*Do this*.
Extract, word for word, the lines of the rows below, starting with the first line and going on through the line that contains "context menu is", both ends included.

*Records provided*.

#####

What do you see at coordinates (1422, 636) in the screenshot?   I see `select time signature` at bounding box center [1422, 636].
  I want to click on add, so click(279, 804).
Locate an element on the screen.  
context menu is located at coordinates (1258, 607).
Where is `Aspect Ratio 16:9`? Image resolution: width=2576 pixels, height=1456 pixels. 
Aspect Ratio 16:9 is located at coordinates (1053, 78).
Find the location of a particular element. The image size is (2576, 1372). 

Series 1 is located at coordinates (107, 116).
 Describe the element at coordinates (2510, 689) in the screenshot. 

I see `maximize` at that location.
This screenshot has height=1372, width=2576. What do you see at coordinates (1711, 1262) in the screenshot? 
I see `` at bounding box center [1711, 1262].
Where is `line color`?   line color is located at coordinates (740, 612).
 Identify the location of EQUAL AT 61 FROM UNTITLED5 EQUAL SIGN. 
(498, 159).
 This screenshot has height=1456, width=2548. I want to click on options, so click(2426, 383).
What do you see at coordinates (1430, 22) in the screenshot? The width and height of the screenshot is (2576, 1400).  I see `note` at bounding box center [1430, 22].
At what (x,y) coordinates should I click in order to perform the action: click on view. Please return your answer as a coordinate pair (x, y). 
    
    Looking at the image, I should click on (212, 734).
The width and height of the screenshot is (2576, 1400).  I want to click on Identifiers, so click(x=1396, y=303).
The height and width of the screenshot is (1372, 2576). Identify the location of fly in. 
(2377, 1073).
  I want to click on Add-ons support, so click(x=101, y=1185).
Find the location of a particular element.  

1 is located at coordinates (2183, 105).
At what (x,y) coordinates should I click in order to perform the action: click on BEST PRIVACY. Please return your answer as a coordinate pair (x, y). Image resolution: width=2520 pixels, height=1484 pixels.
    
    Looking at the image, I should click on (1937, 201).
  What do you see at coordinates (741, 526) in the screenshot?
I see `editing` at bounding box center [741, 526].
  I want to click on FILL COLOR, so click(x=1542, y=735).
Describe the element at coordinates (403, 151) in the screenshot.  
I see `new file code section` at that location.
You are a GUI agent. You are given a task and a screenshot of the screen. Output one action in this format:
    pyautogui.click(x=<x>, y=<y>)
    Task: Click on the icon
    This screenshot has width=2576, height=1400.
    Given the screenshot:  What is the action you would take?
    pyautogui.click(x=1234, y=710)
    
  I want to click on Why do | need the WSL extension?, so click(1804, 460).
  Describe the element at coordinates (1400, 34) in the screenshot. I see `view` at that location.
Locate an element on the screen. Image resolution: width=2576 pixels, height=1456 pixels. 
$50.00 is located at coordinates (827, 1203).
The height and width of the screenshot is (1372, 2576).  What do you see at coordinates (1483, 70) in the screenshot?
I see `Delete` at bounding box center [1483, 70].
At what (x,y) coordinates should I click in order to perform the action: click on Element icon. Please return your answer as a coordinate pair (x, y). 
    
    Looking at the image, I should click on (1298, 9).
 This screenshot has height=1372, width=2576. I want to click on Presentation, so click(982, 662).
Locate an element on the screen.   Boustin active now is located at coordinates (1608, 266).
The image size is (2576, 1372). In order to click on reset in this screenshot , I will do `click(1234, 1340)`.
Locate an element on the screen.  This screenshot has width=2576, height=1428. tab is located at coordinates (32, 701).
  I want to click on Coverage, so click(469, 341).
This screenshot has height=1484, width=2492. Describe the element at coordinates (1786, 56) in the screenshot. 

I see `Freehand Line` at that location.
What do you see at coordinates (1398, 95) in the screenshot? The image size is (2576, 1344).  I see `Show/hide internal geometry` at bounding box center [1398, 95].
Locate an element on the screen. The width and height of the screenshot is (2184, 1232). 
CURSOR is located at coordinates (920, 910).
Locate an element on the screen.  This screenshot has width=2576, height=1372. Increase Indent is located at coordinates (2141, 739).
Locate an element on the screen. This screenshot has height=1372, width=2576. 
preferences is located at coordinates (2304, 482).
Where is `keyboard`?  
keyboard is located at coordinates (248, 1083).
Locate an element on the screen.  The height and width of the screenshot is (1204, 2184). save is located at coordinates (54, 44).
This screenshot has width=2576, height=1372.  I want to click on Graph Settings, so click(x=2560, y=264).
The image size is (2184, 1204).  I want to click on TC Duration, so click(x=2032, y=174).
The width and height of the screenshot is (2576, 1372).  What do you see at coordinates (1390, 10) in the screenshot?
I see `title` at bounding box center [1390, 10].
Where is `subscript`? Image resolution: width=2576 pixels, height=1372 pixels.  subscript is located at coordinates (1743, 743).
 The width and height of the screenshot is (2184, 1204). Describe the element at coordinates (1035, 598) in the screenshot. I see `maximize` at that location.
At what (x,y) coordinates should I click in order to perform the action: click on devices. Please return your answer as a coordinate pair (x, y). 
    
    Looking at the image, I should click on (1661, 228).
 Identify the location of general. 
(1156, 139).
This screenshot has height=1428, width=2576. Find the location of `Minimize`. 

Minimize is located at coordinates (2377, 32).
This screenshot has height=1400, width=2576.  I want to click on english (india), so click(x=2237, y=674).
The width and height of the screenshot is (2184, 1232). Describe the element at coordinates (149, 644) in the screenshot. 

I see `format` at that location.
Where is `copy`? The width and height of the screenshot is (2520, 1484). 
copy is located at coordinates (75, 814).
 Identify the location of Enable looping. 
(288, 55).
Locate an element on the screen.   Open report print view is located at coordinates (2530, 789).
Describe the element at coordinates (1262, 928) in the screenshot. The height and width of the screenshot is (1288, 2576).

#####

*Written response*.
What do you see at coordinates (1422, 636) in the screenshot?   I see `select time signature` at bounding box center [1422, 636].
  I want to click on add, so click(279, 804).
Locate an element on the screen.  
context menu is located at coordinates (1258, 607).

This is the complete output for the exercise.